## Entries shown
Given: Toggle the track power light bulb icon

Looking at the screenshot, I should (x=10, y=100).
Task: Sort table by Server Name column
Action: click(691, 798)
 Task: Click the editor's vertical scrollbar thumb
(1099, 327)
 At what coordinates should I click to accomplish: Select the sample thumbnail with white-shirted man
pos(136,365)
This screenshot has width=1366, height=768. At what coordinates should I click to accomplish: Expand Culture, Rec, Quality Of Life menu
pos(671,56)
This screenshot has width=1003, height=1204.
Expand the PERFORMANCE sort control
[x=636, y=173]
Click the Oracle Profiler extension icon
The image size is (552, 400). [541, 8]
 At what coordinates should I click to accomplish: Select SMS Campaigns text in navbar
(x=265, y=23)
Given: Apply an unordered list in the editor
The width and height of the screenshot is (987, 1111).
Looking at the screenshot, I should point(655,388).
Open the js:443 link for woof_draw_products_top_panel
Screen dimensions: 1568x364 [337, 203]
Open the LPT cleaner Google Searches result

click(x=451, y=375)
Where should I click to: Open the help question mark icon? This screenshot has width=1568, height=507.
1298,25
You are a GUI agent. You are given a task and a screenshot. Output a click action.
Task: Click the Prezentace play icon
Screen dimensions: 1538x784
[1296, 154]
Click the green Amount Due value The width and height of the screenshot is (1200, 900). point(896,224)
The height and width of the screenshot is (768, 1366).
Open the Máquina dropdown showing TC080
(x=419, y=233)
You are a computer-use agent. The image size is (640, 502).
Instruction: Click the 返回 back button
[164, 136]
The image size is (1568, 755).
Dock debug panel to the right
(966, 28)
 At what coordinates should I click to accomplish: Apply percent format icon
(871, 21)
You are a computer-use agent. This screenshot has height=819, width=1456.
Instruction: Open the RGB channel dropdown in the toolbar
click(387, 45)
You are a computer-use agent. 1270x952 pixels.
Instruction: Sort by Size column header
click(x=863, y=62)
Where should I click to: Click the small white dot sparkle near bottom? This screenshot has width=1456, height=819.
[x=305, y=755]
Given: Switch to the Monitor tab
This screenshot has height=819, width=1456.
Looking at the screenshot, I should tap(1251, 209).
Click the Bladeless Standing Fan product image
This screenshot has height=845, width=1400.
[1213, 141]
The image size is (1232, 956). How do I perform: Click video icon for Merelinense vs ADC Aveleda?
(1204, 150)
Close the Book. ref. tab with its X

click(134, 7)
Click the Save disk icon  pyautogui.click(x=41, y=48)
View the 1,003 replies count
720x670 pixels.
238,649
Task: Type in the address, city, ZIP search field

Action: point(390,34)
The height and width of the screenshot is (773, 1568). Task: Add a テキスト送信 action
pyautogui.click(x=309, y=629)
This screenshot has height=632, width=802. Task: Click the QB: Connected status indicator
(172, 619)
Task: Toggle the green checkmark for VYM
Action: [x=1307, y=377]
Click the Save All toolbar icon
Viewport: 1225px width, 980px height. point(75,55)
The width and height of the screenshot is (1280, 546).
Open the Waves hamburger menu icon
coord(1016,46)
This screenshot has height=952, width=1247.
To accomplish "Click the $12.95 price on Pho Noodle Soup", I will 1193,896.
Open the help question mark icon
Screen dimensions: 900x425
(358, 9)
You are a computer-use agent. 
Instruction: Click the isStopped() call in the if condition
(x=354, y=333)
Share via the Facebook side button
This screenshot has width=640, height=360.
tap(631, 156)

## Given exercise
Reproduce every row above verbatim, from the first line to the last.

## Finished task
Given: Toggle the track power light bulb icon

Looking at the screenshot, I should (x=10, y=100).
Task: Sort table by Server Name column
Action: click(691, 798)
 Task: Click the editor's vertical scrollbar thumb
(1099, 327)
 At what coordinates should I click to accomplish: Select the sample thumbnail with white-shirted man
pos(136,365)
This screenshot has width=1366, height=768. At what coordinates should I click to accomplish: Expand Culture, Rec, Quality Of Life menu
pos(671,56)
This screenshot has width=1003, height=1204.
Expand the PERFORMANCE sort control
[x=636, y=173]
Click the Oracle Profiler extension icon
The image size is (552, 400). [541, 8]
 At what coordinates should I click to accomplish: Select SMS Campaigns text in navbar
(x=265, y=23)
Given: Apply an unordered list in the editor
The width and height of the screenshot is (987, 1111).
Looking at the screenshot, I should point(655,388).
Open the js:443 link for woof_draw_products_top_panel
Screen dimensions: 1568x364 [337, 203]
Open the LPT cleaner Google Searches result

click(x=451, y=375)
Where should I click to: Open the help question mark icon? This screenshot has width=1568, height=507.
1298,25
You are a GUI agent. You are given a task and a screenshot. Output a click action.
Task: Click the Prezentace play icon
Screen dimensions: 1538x784
[1296, 154]
Click the green Amount Due value The width and height of the screenshot is (1200, 900). point(896,224)
The height and width of the screenshot is (768, 1366).
Open the Máquina dropdown showing TC080
(x=419, y=233)
You are a computer-use agent. The image size is (640, 502).
Instruction: Click the 返回 back button
[164, 136]
The image size is (1568, 755).
Dock debug panel to the right
(966, 28)
 At what coordinates should I click to accomplish: Apply percent format icon
(871, 21)
You are a computer-use agent. This screenshot has height=819, width=1456.
Instruction: Open the RGB channel dropdown in the toolbar
click(387, 45)
You are a computer-use agent. 1270x952 pixels.
Instruction: Sort by Size column header
click(x=863, y=62)
Where should I click to: Click the small white dot sparkle near bottom? This screenshot has width=1456, height=819.
[x=305, y=755]
Given: Switch to the Monitor tab
This screenshot has height=819, width=1456.
Looking at the screenshot, I should tap(1251, 209).
Click the Bladeless Standing Fan product image
This screenshot has height=845, width=1400.
[1213, 141]
The image size is (1232, 956). How do I perform: Click video icon for Merelinense vs ADC Aveleda?
(1204, 150)
Close the Book. ref. tab with its X

click(134, 7)
Click the Save disk icon  pyautogui.click(x=41, y=48)
View the 1,003 replies count
720x670 pixels.
238,649
Task: Type in the address, city, ZIP search field

Action: point(390,34)
The height and width of the screenshot is (773, 1568). Task: Add a テキスト送信 action
pyautogui.click(x=309, y=629)
This screenshot has height=632, width=802. Task: Click the QB: Connected status indicator
(172, 619)
Task: Toggle the green checkmark for VYM
Action: [x=1307, y=377]
Click the Save All toolbar icon
Viewport: 1225px width, 980px height. point(75,55)
The width and height of the screenshot is (1280, 546).
Open the Waves hamburger menu icon
coord(1016,46)
This screenshot has height=952, width=1247.
To accomplish "Click the $12.95 price on Pho Noodle Soup", I will 1193,896.
Open the help question mark icon
Screen dimensions: 900x425
(358, 9)
You are a computer-use agent. 
Instruction: Click the isStopped() call in the if condition
(x=354, y=333)
Share via the Facebook side button
This screenshot has width=640, height=360.
tap(631, 156)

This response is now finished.